Community Chats, the new Meta for Messenger and Facebook groups
Mark Zuckerberg, CEO of Meta, has just announced the arrival of the so-called Community Chat for both Messenger and Facebook groups, with the idea that groups with a high volume of participants can organize conversations through different categorieswhere in addition to the use of text messages, it also encompasses the use of voice and video communications, thus increasingly resembling platforms such as Discord or Slack.
In this way, the aim is to allow greater order in communications, in those conversations that, due to the high volume of participants, announcements, notices and other data of great interest are usually buried in traditional chats due to the course of the conversations.
Organizing conversations better
This also includes the possibility of creating categories in which elements of great importance can be communicated only by group administrators, such as notification channels and for event management, for example.
According to Zuckerberg:
We’re creating Community Chats as a new way to connect with people who share your interests. More than a billion people use Messenger to communicate with friends, and soon you’ll be able to start community chats from Messenger and Facebook groups.

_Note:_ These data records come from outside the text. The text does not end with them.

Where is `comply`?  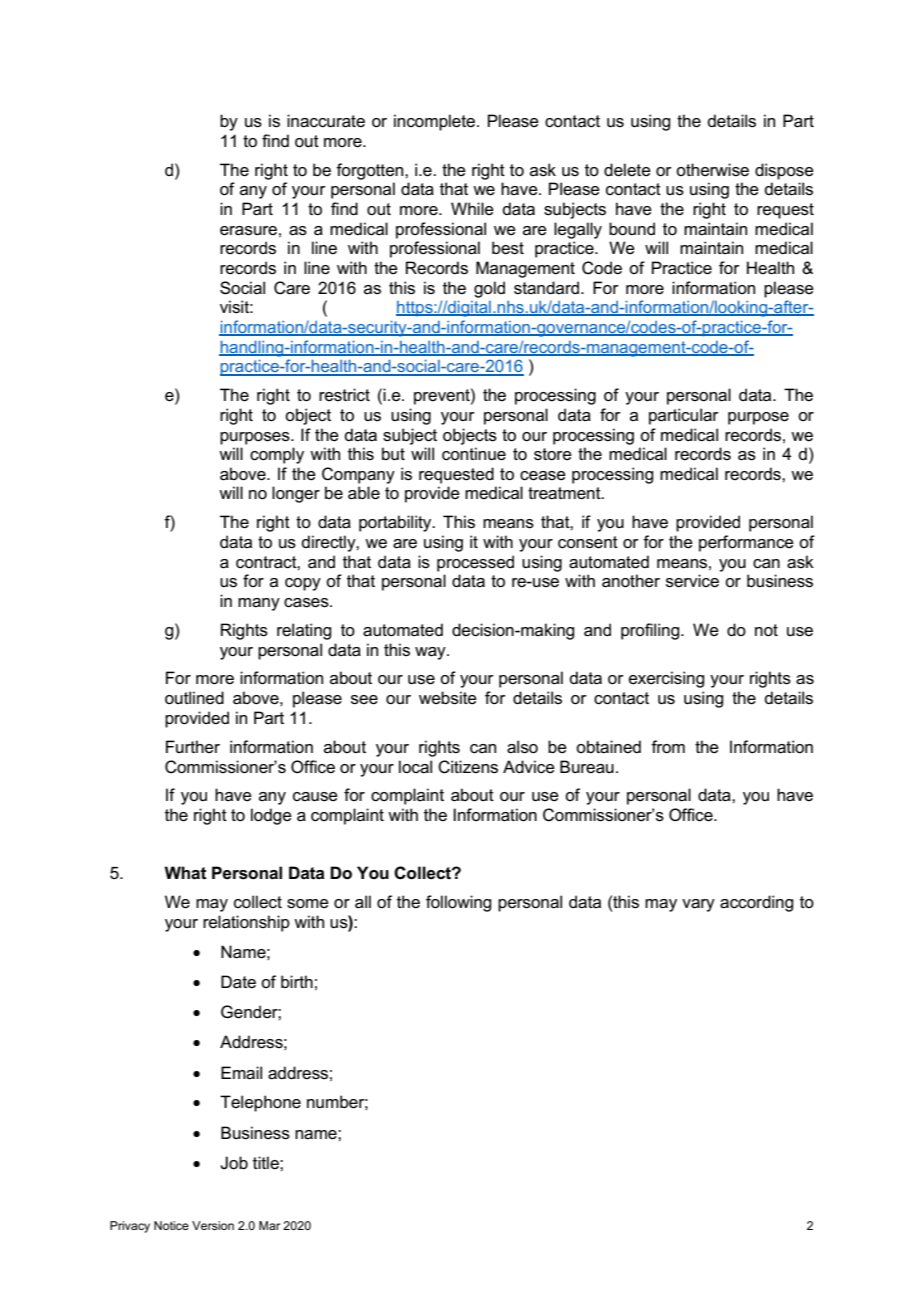
comply is located at coordinates (277, 455).
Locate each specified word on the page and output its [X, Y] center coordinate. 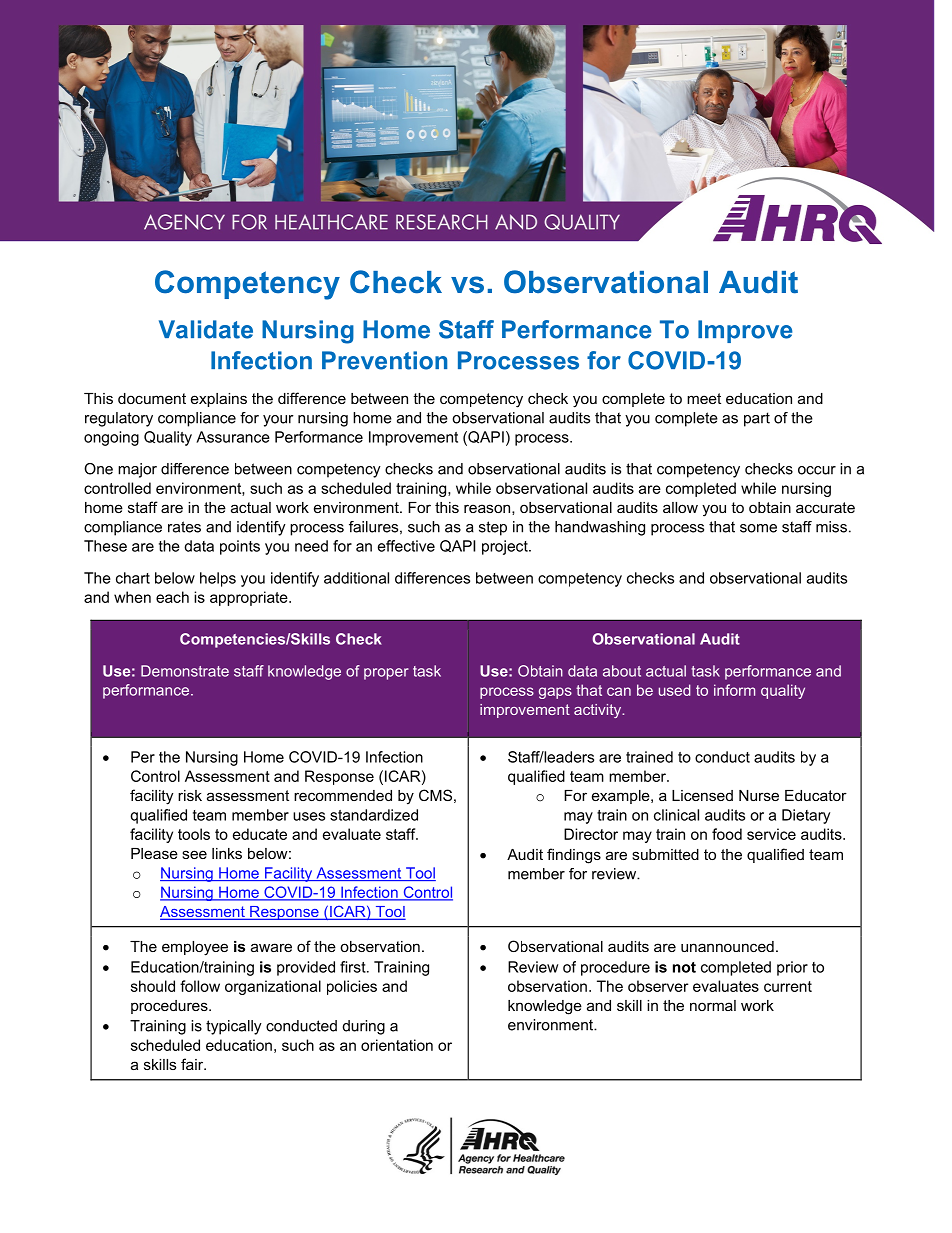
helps [218, 579]
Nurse [759, 795]
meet [704, 398]
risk [190, 795]
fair [193, 1064]
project [506, 547]
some [758, 528]
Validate [206, 329]
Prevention [384, 360]
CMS [435, 795]
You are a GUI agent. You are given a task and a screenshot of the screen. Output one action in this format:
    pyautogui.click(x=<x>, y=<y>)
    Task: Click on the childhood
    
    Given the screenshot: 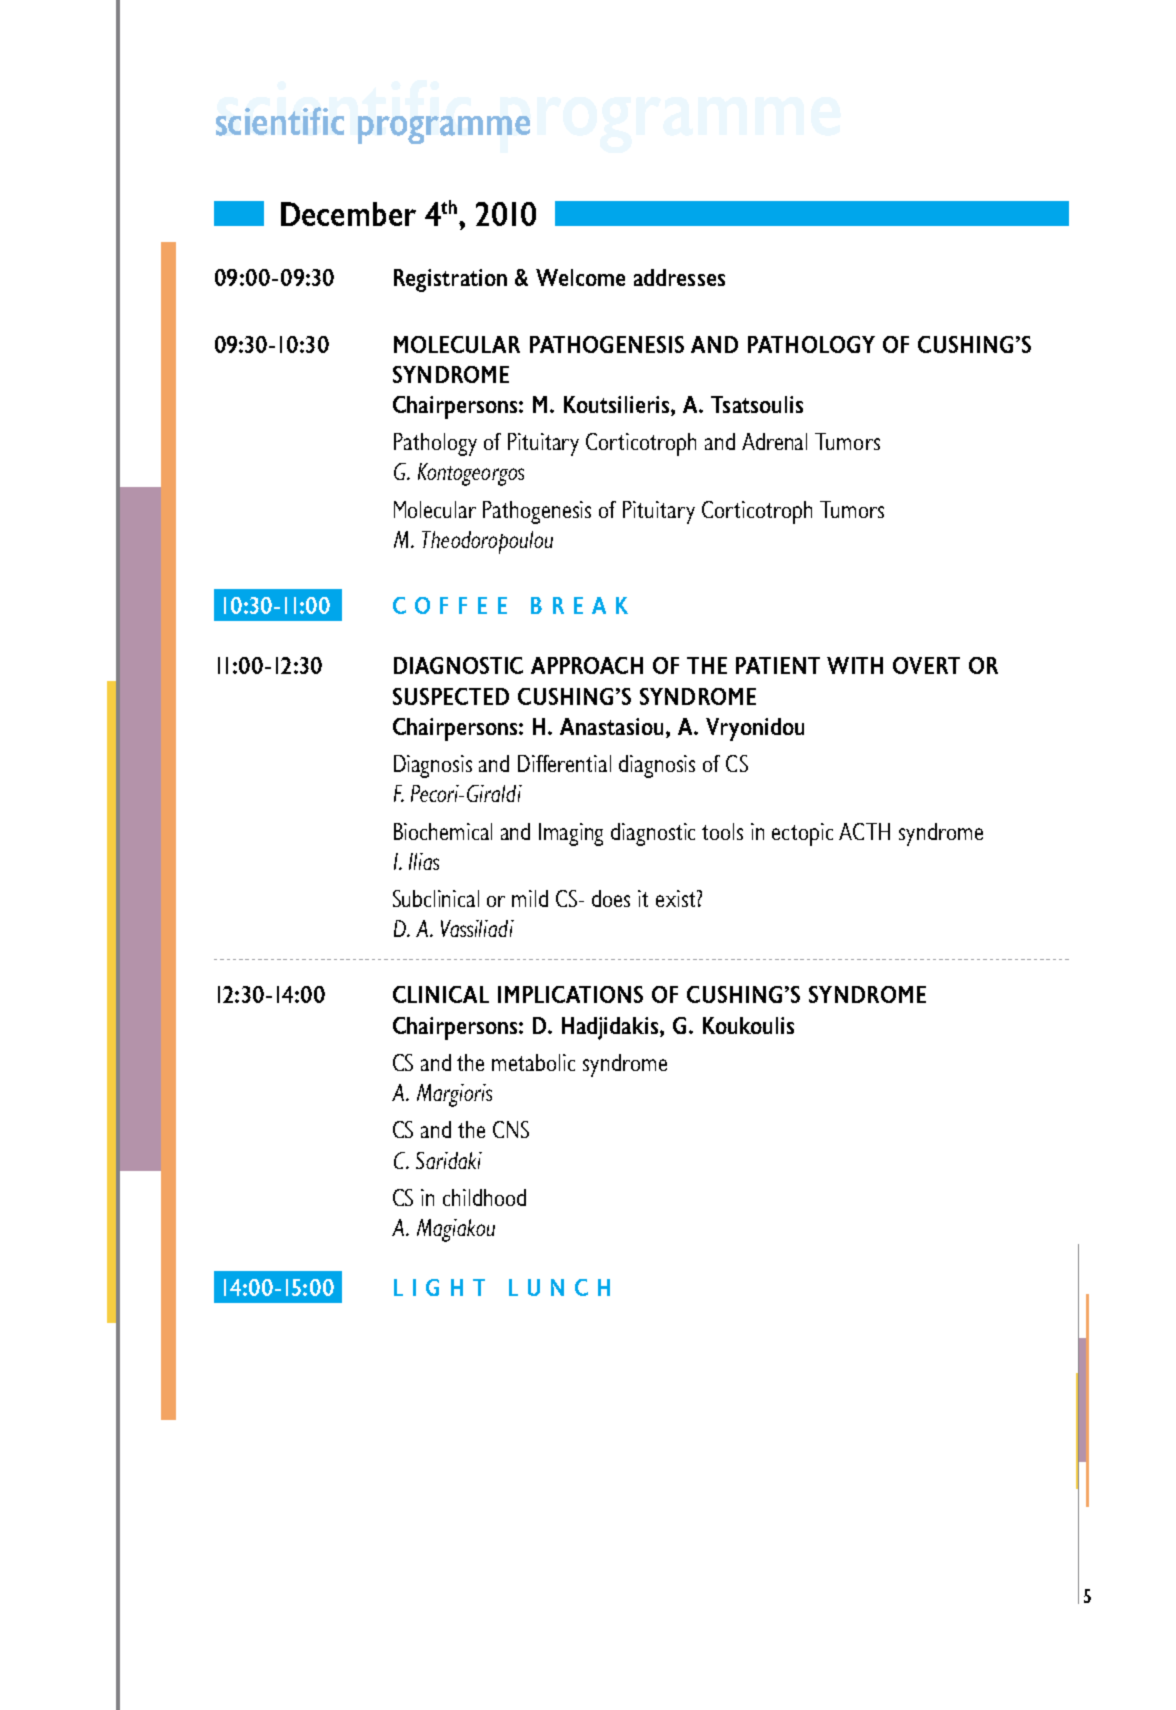 What is the action you would take?
    pyautogui.click(x=484, y=1197)
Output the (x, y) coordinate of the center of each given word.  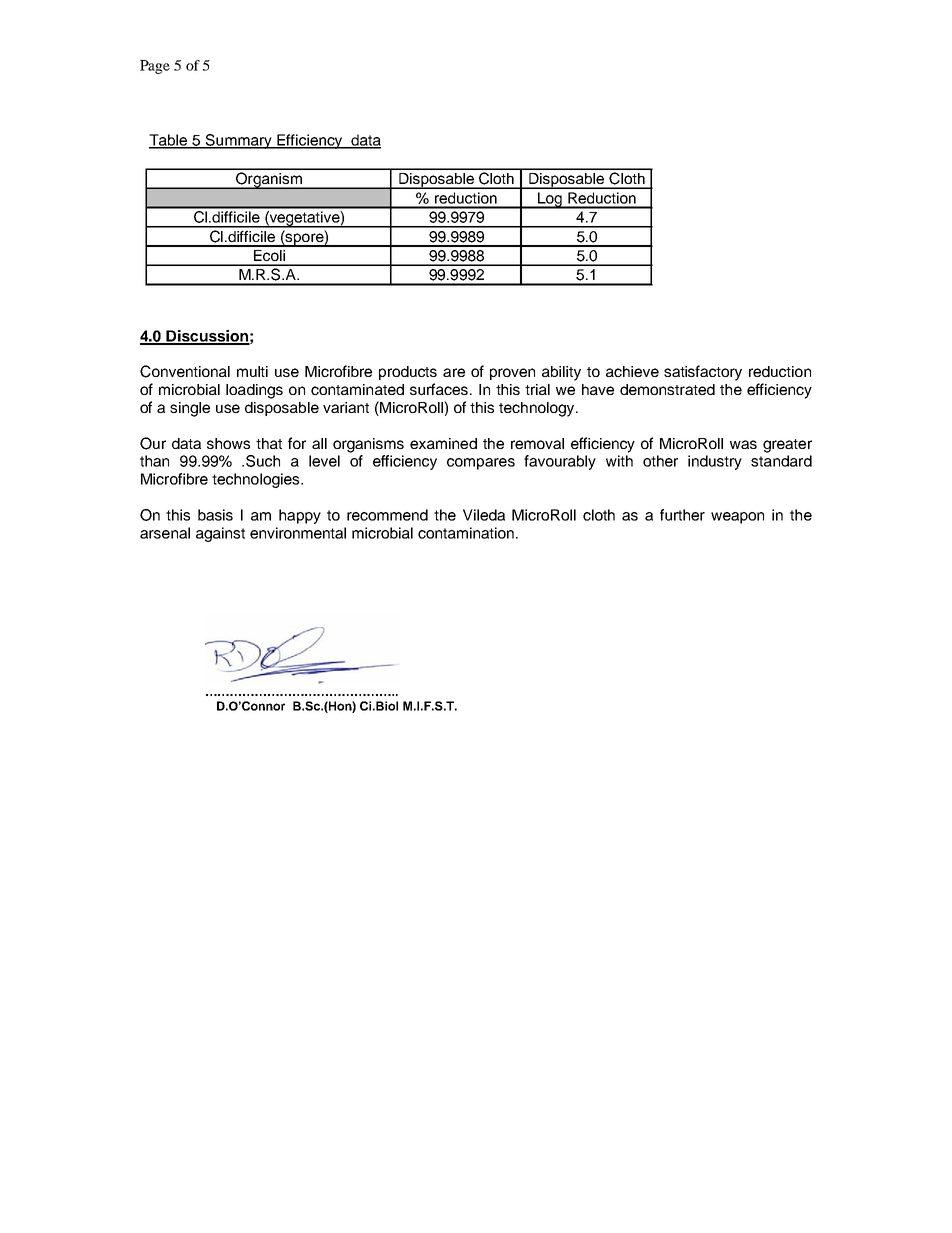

From the press room they become more explicit, defining the role as follows:
Community chats allow people to connect more deeply with real-time communities around the topics they care about in multiple formats, including text, audio, and video. The experience seamlessly blends Messenger and Facebook groups to let people connect when, where and how they want.
As is logical, this new function will have moderation tools that allow administrators to carry out moderation both manually and automatically, for example, being able to create a list of prohibited words, to allow healthy conversations once they are in contact with people who will not always become known.
Meta will begin to have this new feature in the testing phase directly in Messenger to be expanded weeks later to Facebook groups.
This movement continues to be one more approach to the possibilities that external communication services already offer, and whose experience from Meta they try to incorporate for the benefit of users who use the company’s services, also taking advantage of the familiar behavior that is offered and that some of the users might already know.